The island's limestone core is porous, so no rivers can form and pollute the ocean, which remains crystal clear. I land an 18kg barracuda, which defies my efforts to lift it high for a photograph. A pod of spinner dolphins ride our bow wave back to the main wharf.
Back in my comfortable ocean-view room in the four-star Scenic Matavai Resort, I relax on the balcony, staring out at the horizon. A telltale spout rises out of the sparkling blue ocean and a curved back dips below the surface.
This early sighting encourages me to pursue more aquatic adventures, so I book a scuba dive to Snake Gully, one of the signature dive sites. A dozen black and white banded sea snakes greet us at 20m, spiralling upwards in weirdly sinuous reptilian movements. A streamlined white-tipped reef shark breezes by and a spiky lion fish hovers in menacing fashion.

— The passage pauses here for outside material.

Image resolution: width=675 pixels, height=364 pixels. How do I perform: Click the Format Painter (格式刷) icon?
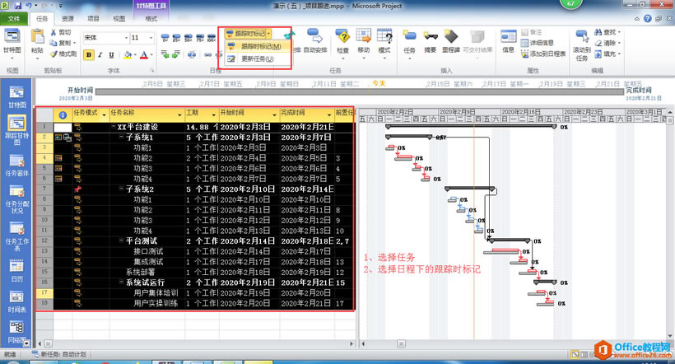click(68, 54)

I'm feeling passionate about Niue's water-based activities but have yet to experience its terrestrial adventures. Keith Vial's Commodore's Island Tour is the answer. This affable bon- vivant and articulate raconteur holds the exalted position of Commodore of the Niue Yacht Club.

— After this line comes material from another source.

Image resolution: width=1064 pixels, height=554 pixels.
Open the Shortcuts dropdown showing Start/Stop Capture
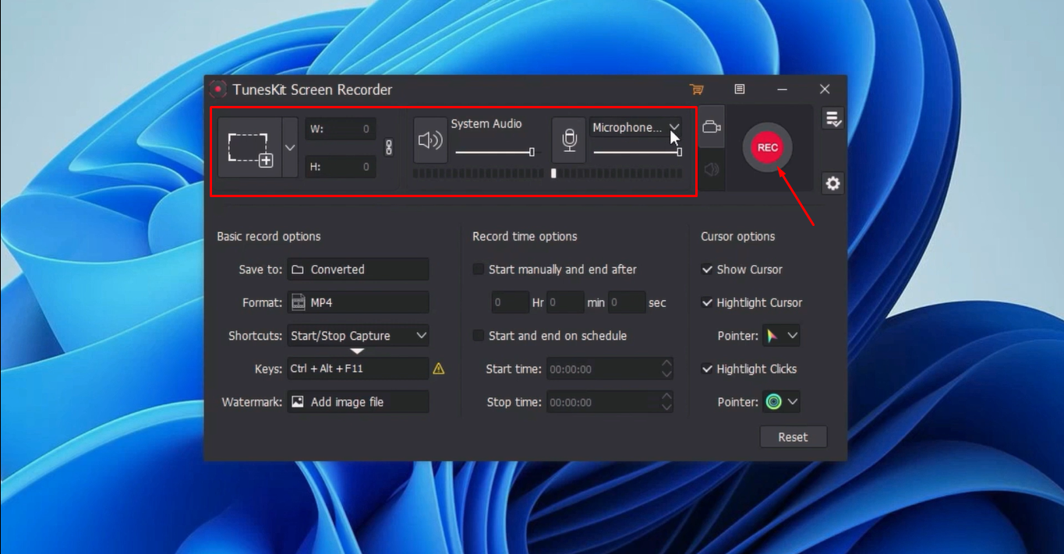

"We don't actually have any yachts and no one has ever sailed," Keith tells us proudly. "The club has 20 fixed moorings, which the cruising fraternity use for an enjoyable stopover and a welcome from the 1600 local people." (There are about 23,000 Niueans living overseas, mainly in Auckland.)
Our tour continues to the main town, Alofi, past the shopping centre, which stocks a limited range of New Zealand produce. We climb down into the Avaiki Cave of the Kings, where chiefs once bathed in the warm turquoise pools.
Later I take a trek into the spectacular Togo Chasm (pronounced Tongo), passing through unspoiled jungle, a forest of fossilised coral pinnacles and descending a vertical wooden ladder into a Lost World of coconut palms and golden sand.
I conclude my series of Niue adventures with a late-night coconut crab hunt with Tony Aholima, which is not for the faint-hearted; a quiet paddle on an outrigger canoe (vaka) and a thrilling mountain bike ride through single tracks in the Huvalu Forest.
Finally, by way of pure relaxation, I snorkel in my favourite pool, Matapa Chasm.
The hidden rock pools, coves, chasms and Aladdinesque caves are a highlight of a holiday here, just part of the adventure that makes Niue the most surprising "rock" in the Pacific.